Fastest way to read large file(>8GB) and dump data into dictionary and load it again

Question 1

Databases are your friend my son.

import sqlite3
from Bio import SeqIO

db = sqlite3.connect("./db")

c = db.cursor()
c.execute('''CREATE TABLE IF NOT EXISTS map (k text unique, v text)''')
db.commit()


def keys(db):
    cursor = db.cursor()
    return cursor.execute("""SELECT k FROM map""").fetchall()

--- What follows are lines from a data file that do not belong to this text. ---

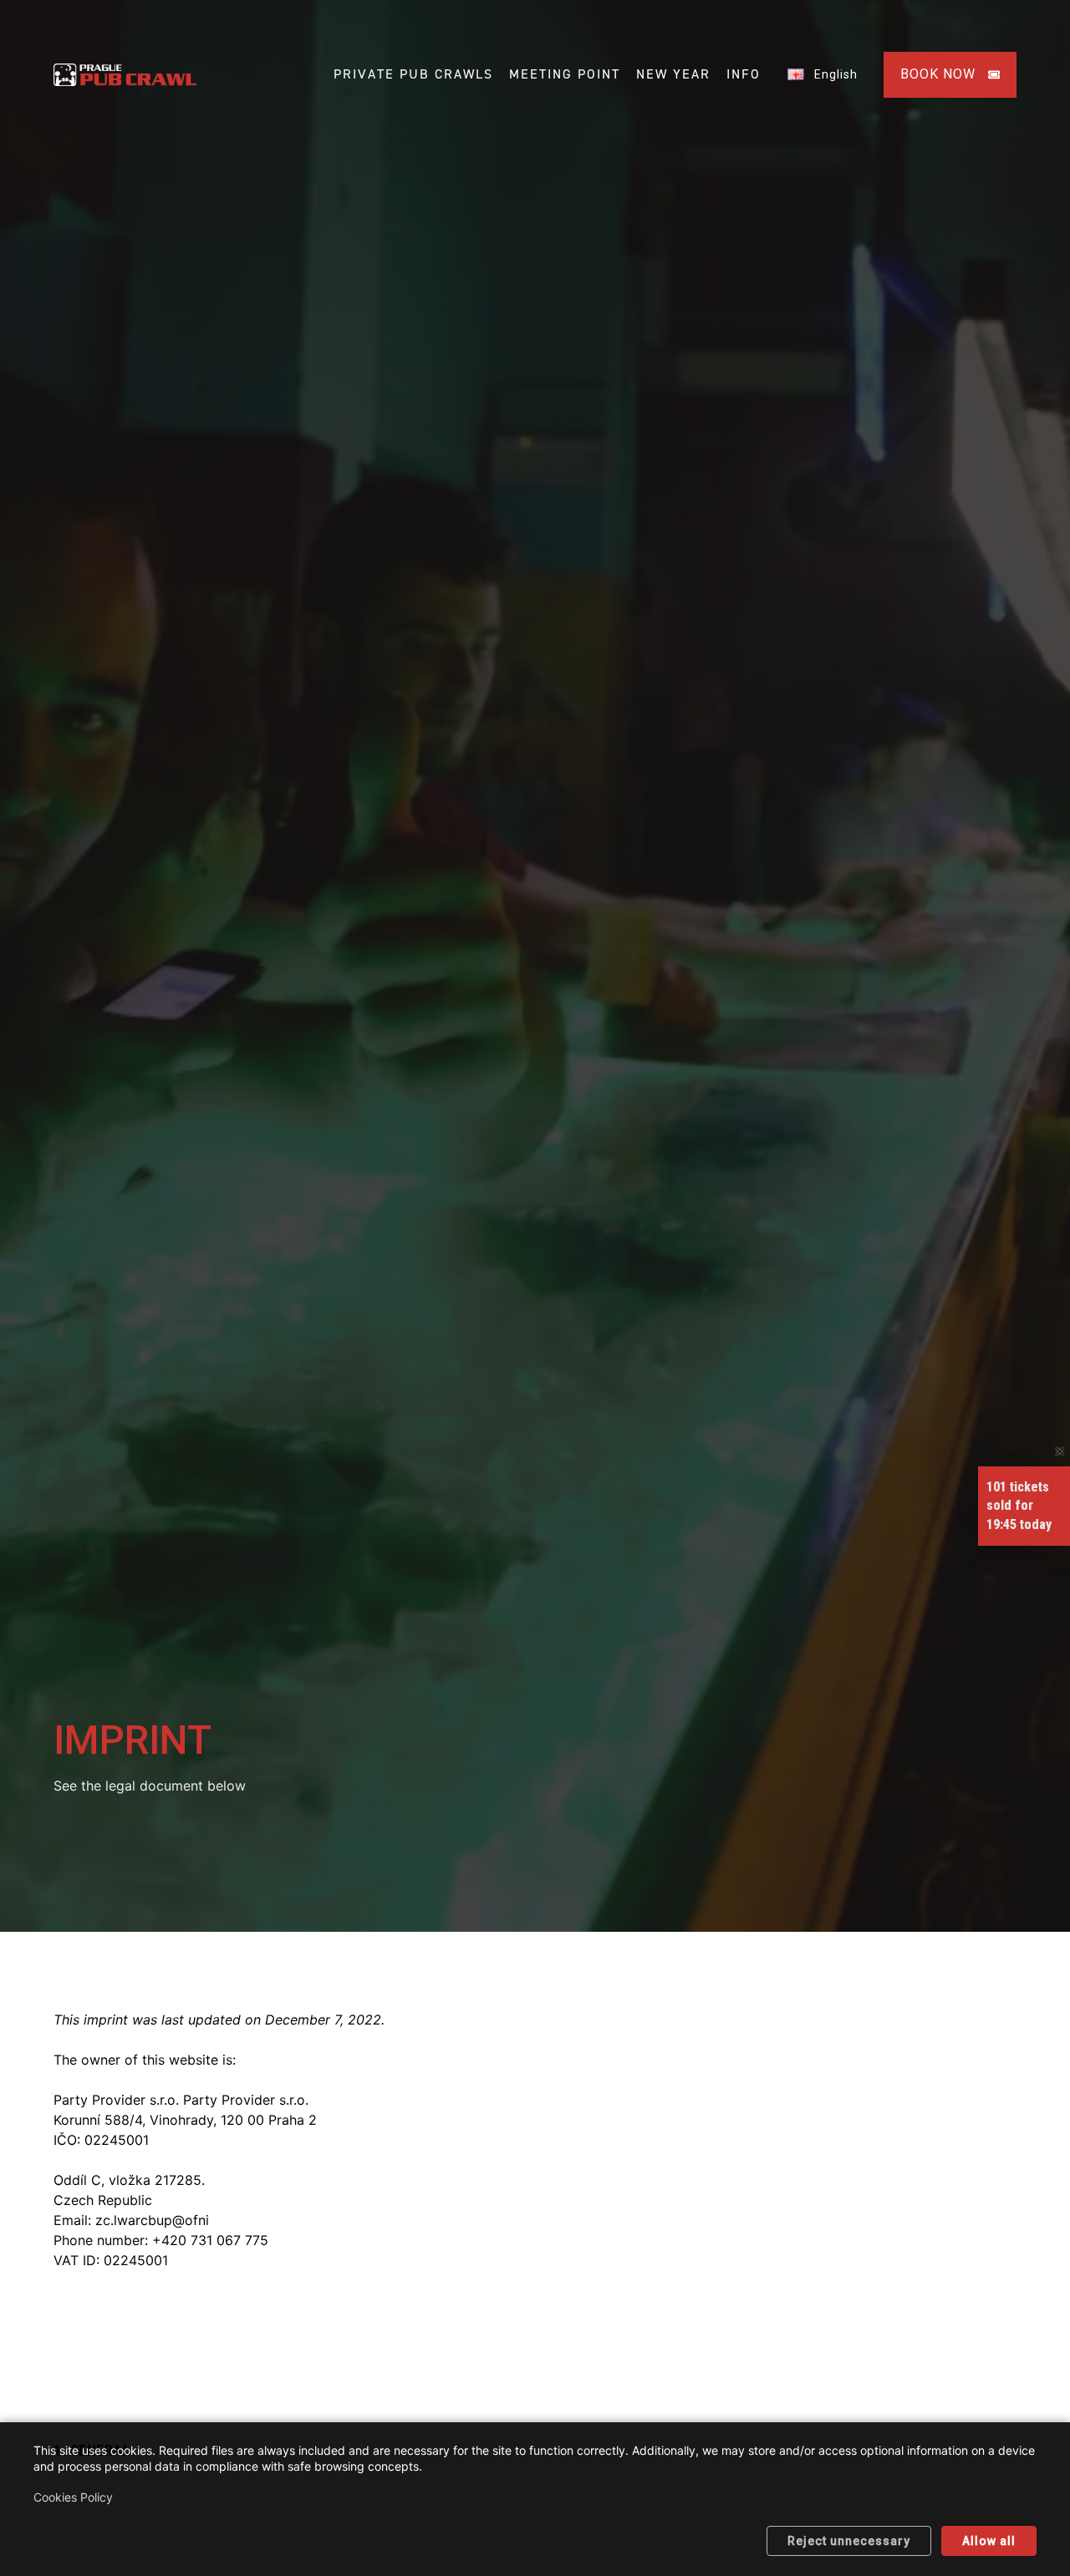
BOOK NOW (938, 74)
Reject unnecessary (848, 2541)
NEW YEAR (673, 74)
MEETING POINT (564, 74)
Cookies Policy (73, 2497)
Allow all (989, 2541)
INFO (743, 74)
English (831, 74)
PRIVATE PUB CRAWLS (413, 74)
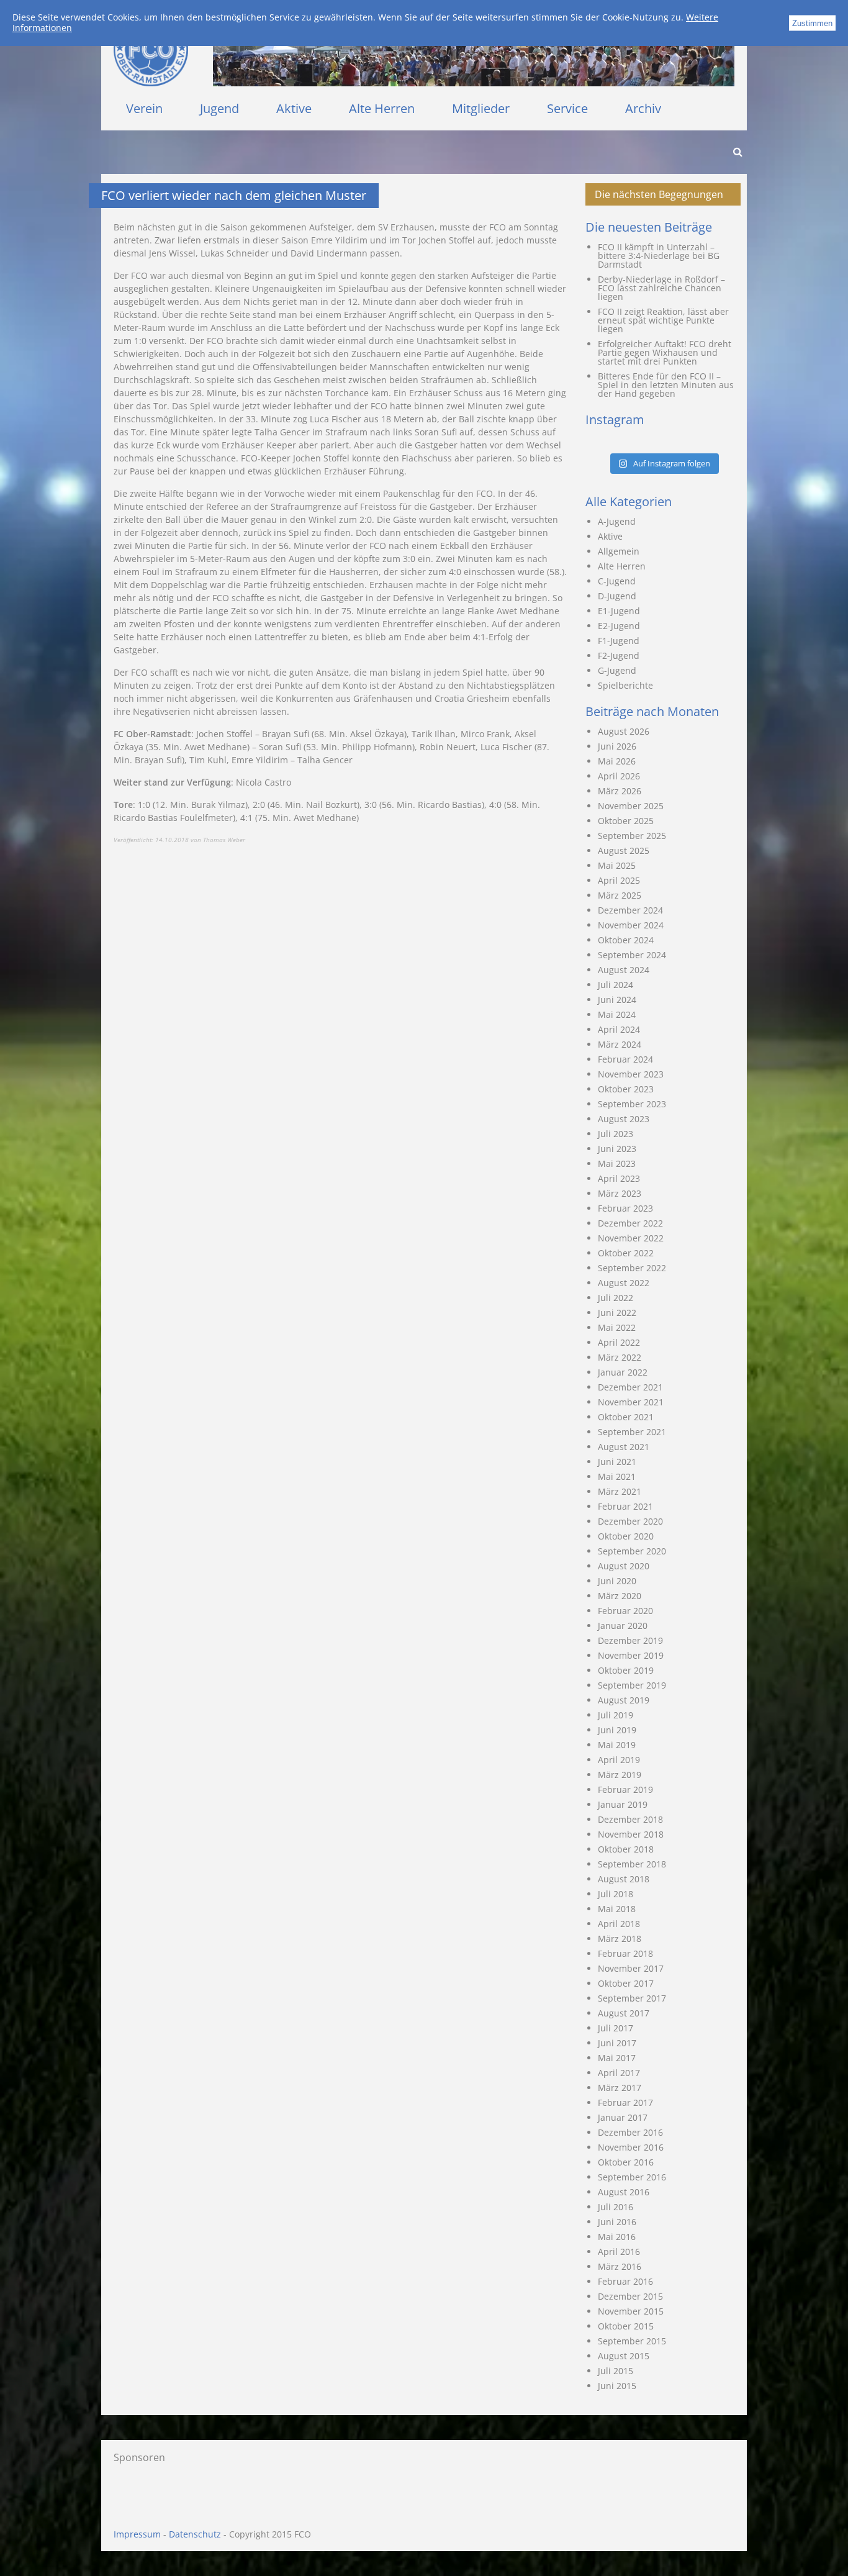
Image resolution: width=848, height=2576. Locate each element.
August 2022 (623, 1283)
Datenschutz (195, 2534)
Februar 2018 (625, 1953)
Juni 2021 (617, 1461)
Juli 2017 (615, 2028)
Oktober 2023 (626, 1089)
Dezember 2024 (630, 910)
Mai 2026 (617, 761)
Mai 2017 (617, 2058)
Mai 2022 (617, 1327)
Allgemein (618, 551)
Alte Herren (382, 108)
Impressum (137, 2534)
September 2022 (632, 1268)
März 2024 (619, 1044)
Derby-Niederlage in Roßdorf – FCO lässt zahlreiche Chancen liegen (661, 287)
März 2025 (619, 895)
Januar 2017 (622, 2117)
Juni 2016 (617, 2222)
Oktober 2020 (626, 1536)
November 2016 (631, 2147)
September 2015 (632, 2341)
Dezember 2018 (630, 1819)
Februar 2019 (625, 1789)
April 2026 (619, 776)
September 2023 (632, 1104)
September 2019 (632, 1685)
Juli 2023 (615, 1134)
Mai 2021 (617, 1476)
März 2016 (619, 2266)
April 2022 (619, 1342)
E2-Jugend (619, 626)
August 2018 (623, 1879)
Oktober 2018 (626, 1849)
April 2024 (619, 1029)
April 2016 (619, 2251)
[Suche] (737, 152)
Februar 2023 (625, 1208)
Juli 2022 (615, 1298)
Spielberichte (625, 685)
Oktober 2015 (626, 2326)
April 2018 (619, 1924)
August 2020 (623, 1566)
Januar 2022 (622, 1372)
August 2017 (623, 2013)
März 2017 (619, 2087)
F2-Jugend (618, 655)
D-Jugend (617, 596)
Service (567, 108)
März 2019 (619, 1774)
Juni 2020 (617, 1581)
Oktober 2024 (626, 940)
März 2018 (619, 1938)
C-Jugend (617, 581)
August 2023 (623, 1119)
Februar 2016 (625, 2281)
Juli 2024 (615, 985)
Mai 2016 (617, 2237)
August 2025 (623, 850)
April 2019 (619, 1760)
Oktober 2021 (626, 1417)
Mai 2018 (617, 1909)
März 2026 (619, 791)
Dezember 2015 (630, 2296)
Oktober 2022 (626, 1253)
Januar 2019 (622, 1804)
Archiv (643, 108)
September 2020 (632, 1551)
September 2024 (632, 955)
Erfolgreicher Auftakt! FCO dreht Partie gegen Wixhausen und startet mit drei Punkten (664, 352)
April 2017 (619, 2073)
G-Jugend (617, 670)
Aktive (294, 108)
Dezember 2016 (630, 2132)
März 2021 (619, 1491)
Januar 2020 (622, 1625)
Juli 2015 (615, 2371)
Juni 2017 (617, 2043)
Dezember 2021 (630, 1387)
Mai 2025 (617, 865)
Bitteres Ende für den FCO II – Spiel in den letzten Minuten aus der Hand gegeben (666, 384)
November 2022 (631, 1238)
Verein (144, 108)
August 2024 (623, 970)
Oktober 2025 (626, 821)
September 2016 (632, 2177)
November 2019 (631, 1655)
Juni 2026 (617, 746)
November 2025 (631, 806)
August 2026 (623, 731)
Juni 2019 (617, 1730)
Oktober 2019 (626, 1670)
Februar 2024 (625, 1059)
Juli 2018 (615, 1894)
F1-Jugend (618, 640)
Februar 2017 (625, 2102)
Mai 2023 (617, 1163)
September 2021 (632, 1432)
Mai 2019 (617, 1745)
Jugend (219, 108)
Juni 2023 (617, 1148)
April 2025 (619, 880)
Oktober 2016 (626, 2162)
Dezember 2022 (630, 1223)
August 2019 (623, 1700)
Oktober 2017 (626, 1983)
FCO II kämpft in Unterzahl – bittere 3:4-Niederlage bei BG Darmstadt (658, 255)
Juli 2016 (615, 2207)
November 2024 (631, 925)
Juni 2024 (617, 999)
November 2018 (631, 1834)
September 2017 (632, 1998)
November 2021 (631, 1402)
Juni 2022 (617, 1312)
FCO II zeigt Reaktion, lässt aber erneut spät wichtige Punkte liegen (663, 320)
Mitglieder (481, 108)
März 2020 (619, 1596)
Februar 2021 (625, 1506)
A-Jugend (617, 521)
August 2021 (623, 1447)
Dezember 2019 (630, 1640)
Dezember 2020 (630, 1521)
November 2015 (631, 2311)
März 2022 (619, 1357)
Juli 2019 (615, 1715)
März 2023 (619, 1193)
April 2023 (619, 1178)
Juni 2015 (617, 2386)
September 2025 (632, 835)
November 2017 (631, 1968)
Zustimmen (812, 22)
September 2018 (632, 1864)
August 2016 (623, 2192)
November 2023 (631, 1074)
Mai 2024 (617, 1014)
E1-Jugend (619, 611)
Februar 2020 (625, 1611)
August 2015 (623, 2356)
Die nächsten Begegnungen (659, 194)
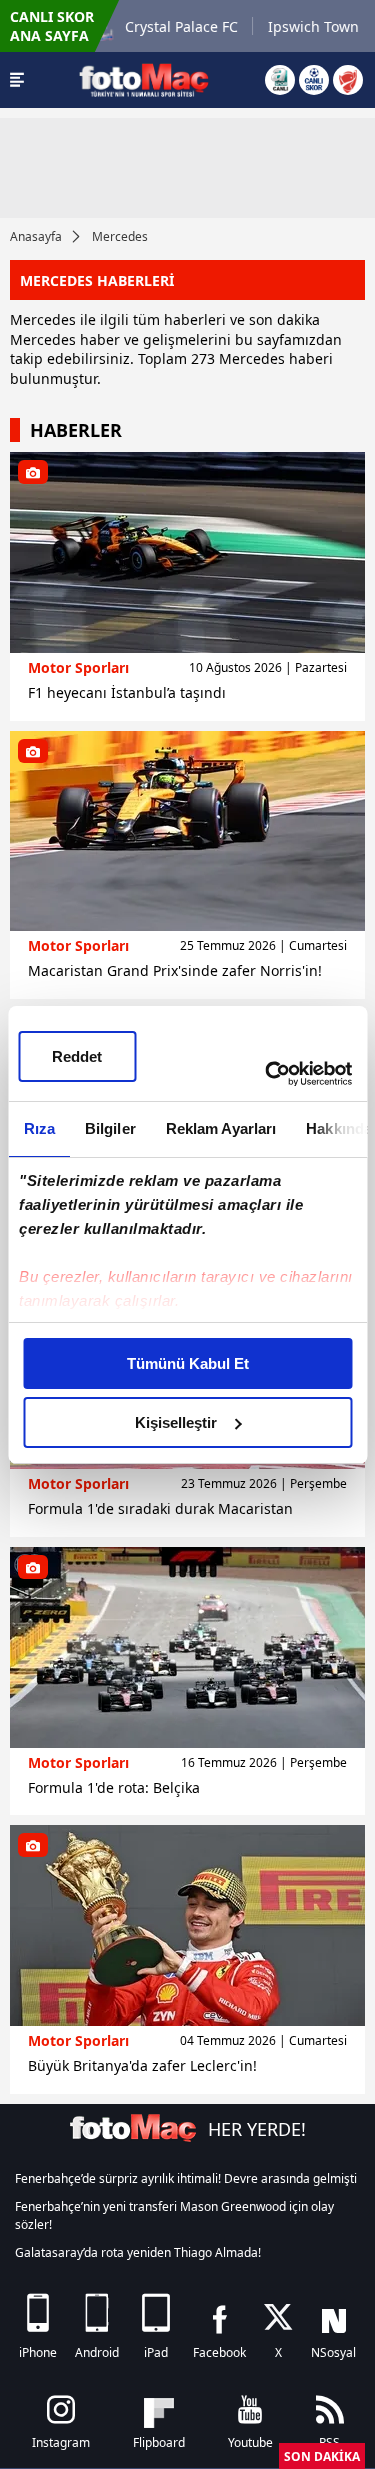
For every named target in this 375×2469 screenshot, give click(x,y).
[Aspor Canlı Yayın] (280, 80)
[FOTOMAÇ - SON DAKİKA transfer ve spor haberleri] (144, 79)
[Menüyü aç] (17, 80)
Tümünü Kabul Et (188, 1363)
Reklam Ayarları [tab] (220, 1128)
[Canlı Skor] (314, 80)
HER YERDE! (257, 2129)
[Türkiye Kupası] (348, 80)
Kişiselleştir (176, 1422)
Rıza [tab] (38, 1128)
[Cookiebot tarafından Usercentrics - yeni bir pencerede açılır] (267, 1074)
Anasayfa (36, 236)
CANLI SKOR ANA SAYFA (52, 26)
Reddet (77, 1056)
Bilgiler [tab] (109, 1128)
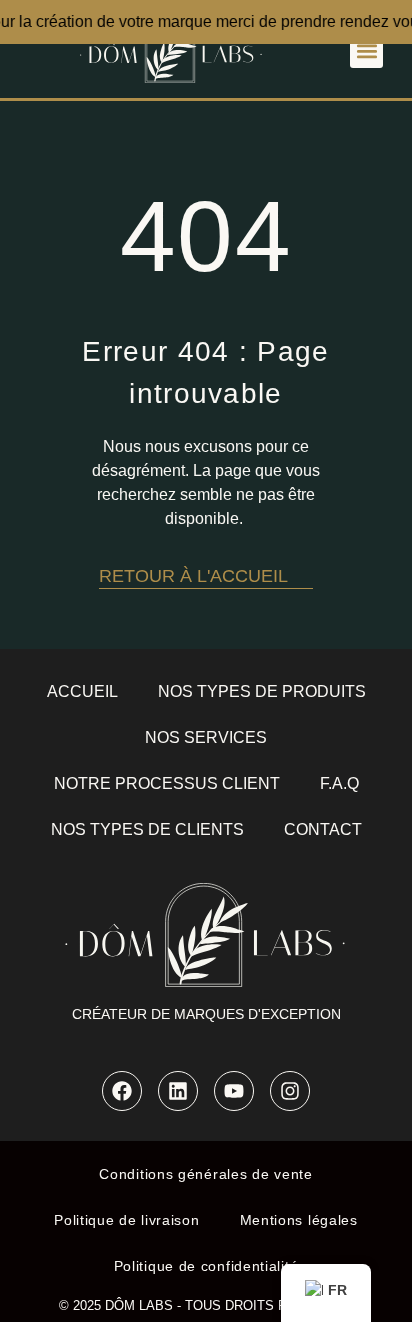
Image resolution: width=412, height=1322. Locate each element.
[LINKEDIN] (178, 1091)
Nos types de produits (262, 691)
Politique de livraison (126, 1220)
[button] (366, 51)
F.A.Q (339, 783)
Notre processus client (167, 783)
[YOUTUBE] (234, 1091)
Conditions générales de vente (205, 1174)
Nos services (206, 737)
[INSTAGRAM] (290, 1091)
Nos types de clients (147, 829)
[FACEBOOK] (122, 1091)
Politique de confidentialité (206, 1266)
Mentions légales (299, 1220)
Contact (323, 829)
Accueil (82, 691)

def get(key, db, default=None):
    cursor = db.cursor()
    result = cursor.execute("""SELECT v FROM map WHERE k = ?""", (key,)).fetchone()
    if result is None:
        return default
    return result[0]


def save(key, value, db):
    cursor = db.cursor()
    cursor.execute("""INSERT INTO map VALUES (?,?)""", (key, value))
    db.commit()


with open('uniref90.fasta') as fasta_file:
    for seq_record in SeqIO.parse(fasta_file, 'fasta'):
       header = seq_record.id
       uniID = header.split('_')[1]
       seqs = str(seq_record.seq)
       save(uniID, seqs, db)

Question 2

cPickle is fastest by far for generic data structures.

Depending on constrains imposed by your data structure, try ujson which is one of the faster JSON implementations, note that you may need to pass some flags to preserve accuracy of floating-point values.

If your data is flat, then numpy.load variants will be faster still. There are format options, from text to binary data.

Finally numpy.mmap allows you to access binary data without "loading" it per se, that is data will only reach RAM when you access it. That should be fastest by far.

If you are stuck with dictionaries, the equivalent is shelve module.

Question 3

well, your problematic is really how to deal with a large set of data, not necessarily with python. Thing is, whatever you try, you just don't want to load >8GB in your memory, because it will make your application swap and each time you'll try to access an element, you'll have page-ins/page-outs from the RAM.

The way I'd do it would be to actually sort your dataset in multiple files that can be easily pickled, each file being sorted using some hash function on the key, built so the split dataset is fast to load. Then you only load the dataset that matches the hash function condition, which will be done fastly, and extract the value of the key.

And finally, always use cPickle which is a C implementation of Pickle, and should be faster for loads and dumps (though I never made benchmarks personally).

N.B.: that solution is somehow the poorman's database. Of course, @freakish's suggestion and @Jakob's solution of using a database is a really good idea. Though the solution I'm suggesting is an usual way for distributing the datasets accross network nodes, to distribute the storage accross several servers.